Ao
se tocar a sétima trombeta, inicia-se uma
sequência de outras visões no livro do Apocalipse, agora com dois sinais no
céu.
Há
um sinal no céu, a igreja, justificada pelo Senhor, sendo representada por uma
mulher, grávida e com ânsias de dar à luz (Ap 12.2). Ela tem anunciado o
nascimento do Deus Homem desde o início da criação, no livro do Gênesis. Uma
longa gestação aos olhos humanos, mas para o Altíssimo, é o tempo que o
Altíssimo já tinha projetado a salvação da humanidade através do Sangue do
Cordeiro, e disse ao apóstolo Pedro que Ele mesmo executaria essa missão:
“edificarei a minha igreja e as portas do inferno não prevalecerão sobre ela”
(Mt 16.18).
Outro
sinal no céu também é desvelado: um grande dragão vermelho, sete cabeças e dez chifres e, sobre a cabeças, sete
diademas (um ser muitíssimo glorioso). Não se deve iludir, o grande Dragão é uma das mais
poderosas criaturas dEle, entretanto, também formado pelo Criador. É um ser
muito glorioso, tanto que o profeta Ezequiel disse que ele andava no meio das
pedras afogueadas e que toda pedra preciosa era a sua cobertura, até que se
achou iniquidade nele (Ez 28.12-15).
É certo que o sacrifício de
Jesus purificou até os céus, e os anjos rebelados e os outros indecisos
precisavam tomar uma posição, por Deus ou contra Ele. Satanás e os anjos
arrastados por sua cauda, foram derribados e lançados sobre a terra.

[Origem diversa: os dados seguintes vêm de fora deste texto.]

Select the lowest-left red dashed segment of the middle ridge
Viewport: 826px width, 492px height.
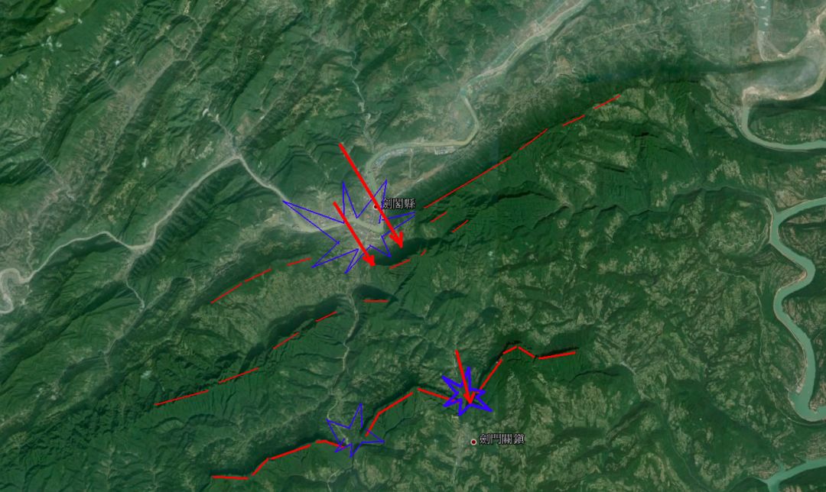click(182, 398)
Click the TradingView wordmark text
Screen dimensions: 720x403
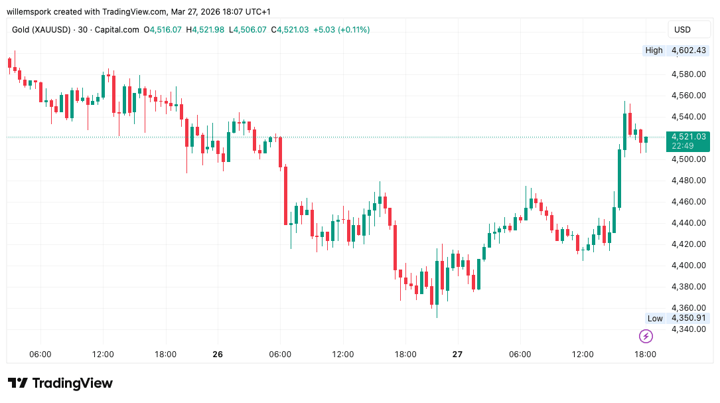(x=72, y=383)
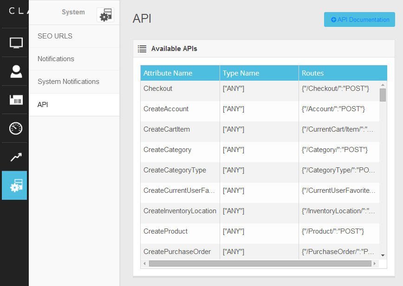The width and height of the screenshot is (403, 286).
Task: Click the API Documentation button
Action: [x=359, y=19]
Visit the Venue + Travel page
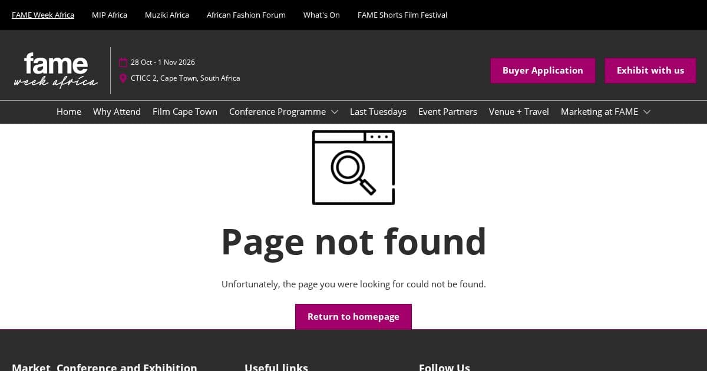707x371 pixels. 519,112
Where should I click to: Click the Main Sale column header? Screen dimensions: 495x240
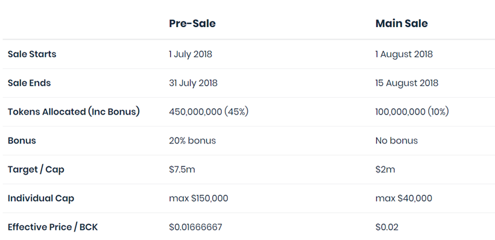tap(402, 24)
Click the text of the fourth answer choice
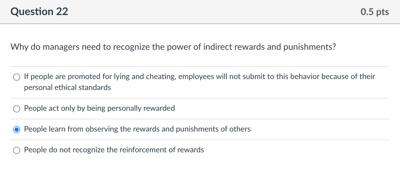This screenshot has height=169, width=400. (x=114, y=150)
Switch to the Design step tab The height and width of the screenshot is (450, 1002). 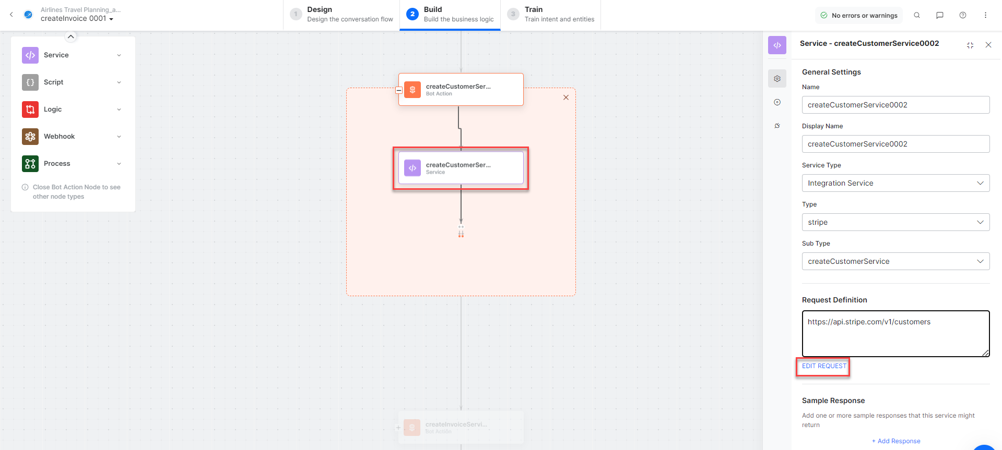point(342,15)

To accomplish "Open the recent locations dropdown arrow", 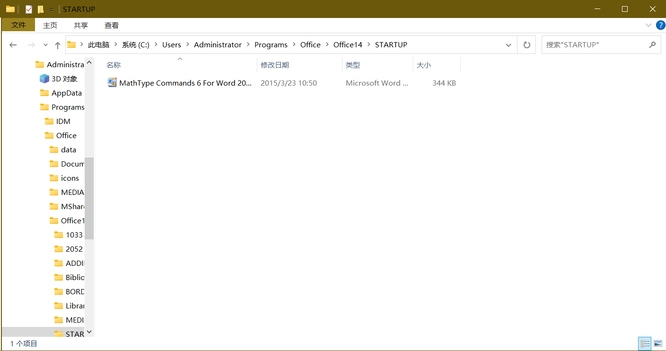I will click(x=45, y=45).
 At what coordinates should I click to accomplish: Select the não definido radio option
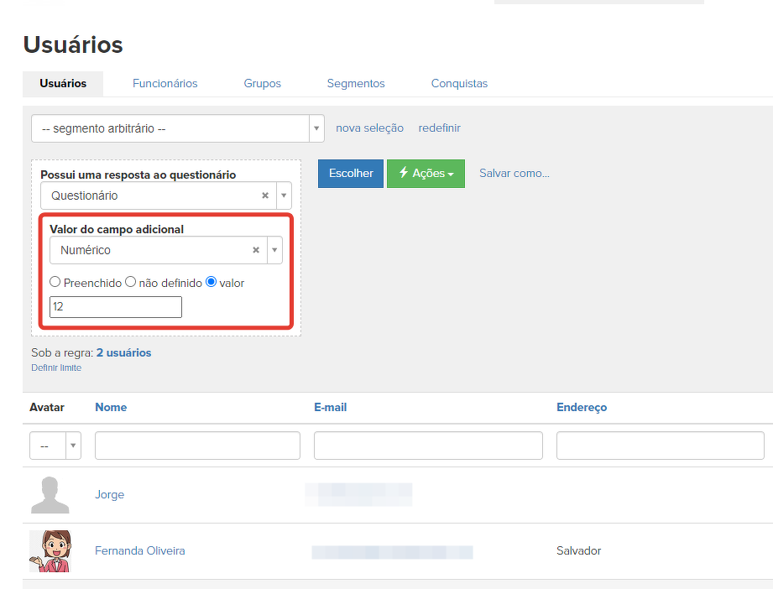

Parou
diante da mulher, querendo tragar o Filho (Ap 12.4), mas Ele foi escondido em
Deus (Ap 12.5), apesar da perseguição desde o Herodes, matando as crianças em
Israel (Mt 2.16).
Agora,
a poderosa criatura celeste, o dragão derribado e seus anjos, não podem nada
contra o Filho e vão atormentar fortemente a mulher (Ap12.13, 15). Fazem guerra
ao resto da sua semente, “que são os que guardam os mandamentos de Deus e têm o
testemunho de Jesus Cristo” (Ap 13.17).